Recently, I discovered an American physician called Dr. Peter Attia who asked himself, “If I want to live to 100, what do I want to physically be able to do to be satisfied with my life?”
He made a list.
There were 18 in total. He then came up with the idea of ‘Centenarian Decathlon.’
An Olympics for him, at age 100, in which all his training and exercise focuses on his ability to achieve each of his 18 aims.
He admits, at 46, most of these actions seem trivial today. But can you imagine how life would be if you could still achieve each of these at 100?
He then back-reversed all his exercises in the gym to meet his physical goals.

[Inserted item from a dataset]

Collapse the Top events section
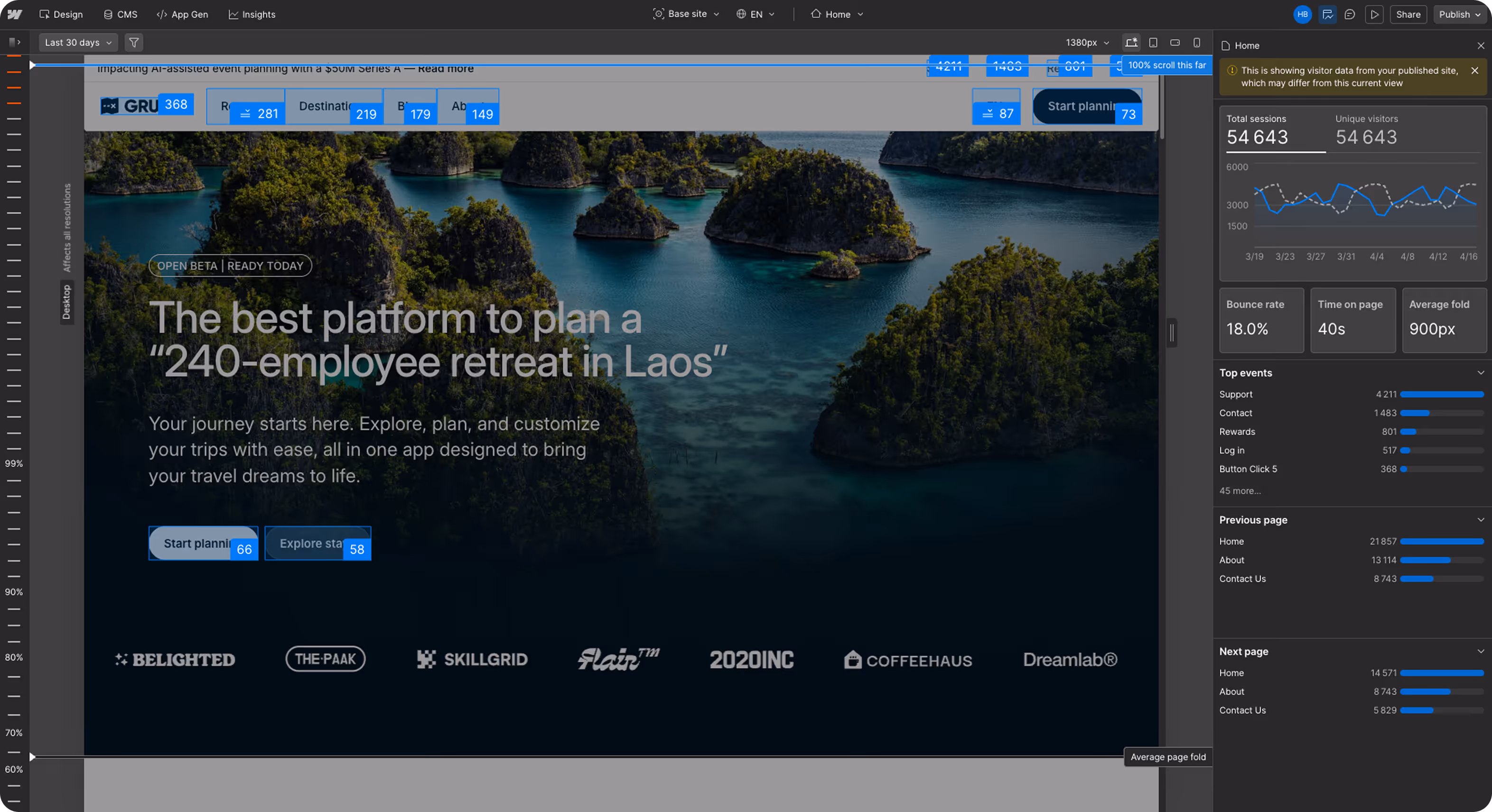The height and width of the screenshot is (812, 1492). (x=1481, y=373)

No racing, no competing. He focuses on simple exercises now to help him achieve each of his specific physical aims.
He divided his training into a framework with each exercise falling into a category.

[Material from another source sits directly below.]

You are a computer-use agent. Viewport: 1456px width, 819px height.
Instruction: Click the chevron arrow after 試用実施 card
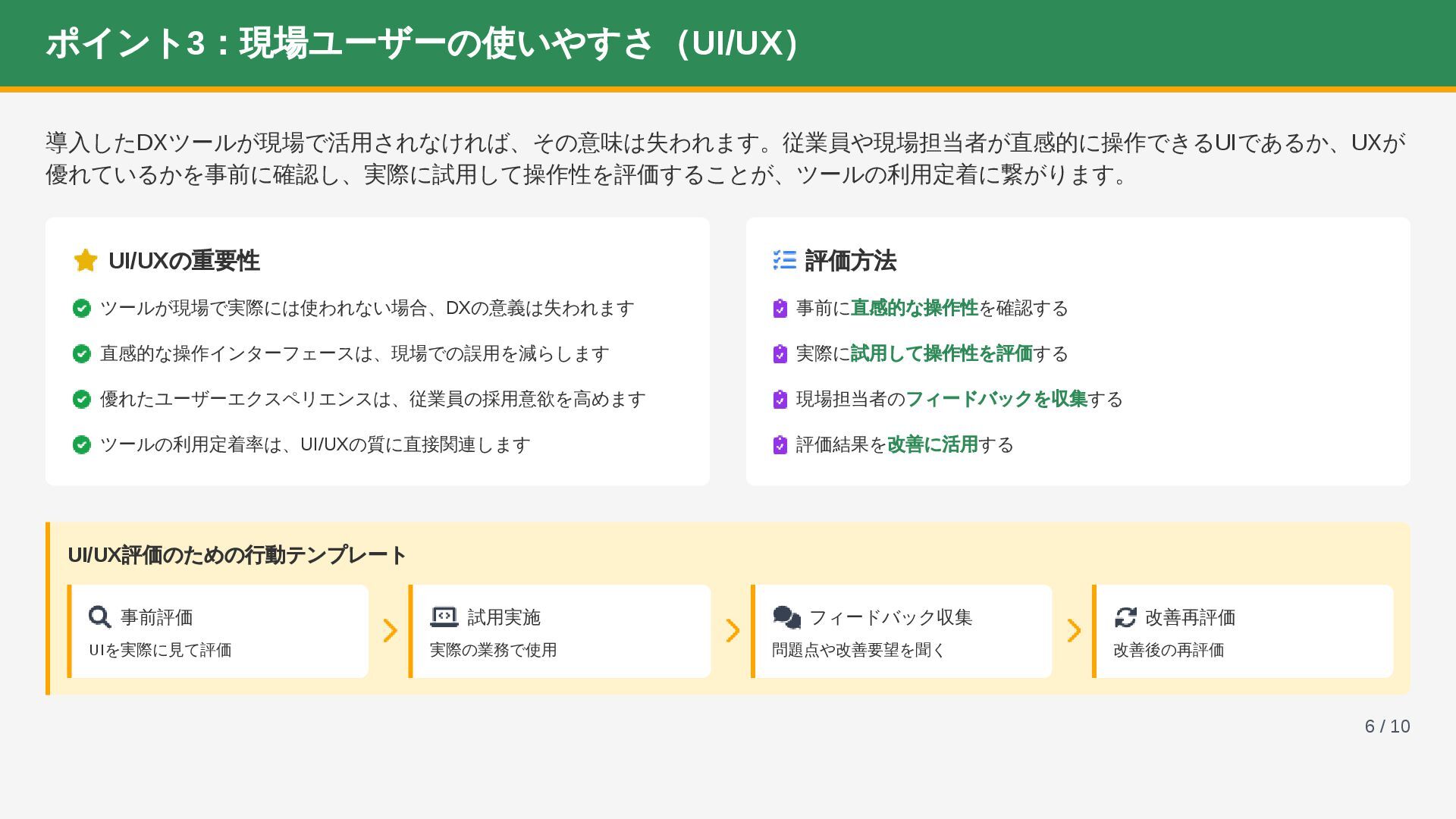tap(732, 631)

One of the reasons I became much more active 12 months ago is that, when I turned 40, I began to notice a decline in my physical fitness.
I couldn’t do many of the things I could in my 20s.
I thought: I can accept this, or I can do something about it.
If you do decide to make a list, be sure to consult professional advice.
My two boys, 5 and 7 years old, have perfect technique for a range of activities such as squats. By my 20s, I’d lost all natural mobility and technique but I could get away with most things because of my strength.
Now, in my 40s, I realise form and moblity is everything – but I really like Dr. Attia’s approach and I think everyone, whatever their stage in life, can incorporate his principles into their fitness regime and enjoy the benefits.
So, what do you want to be able to do at 100?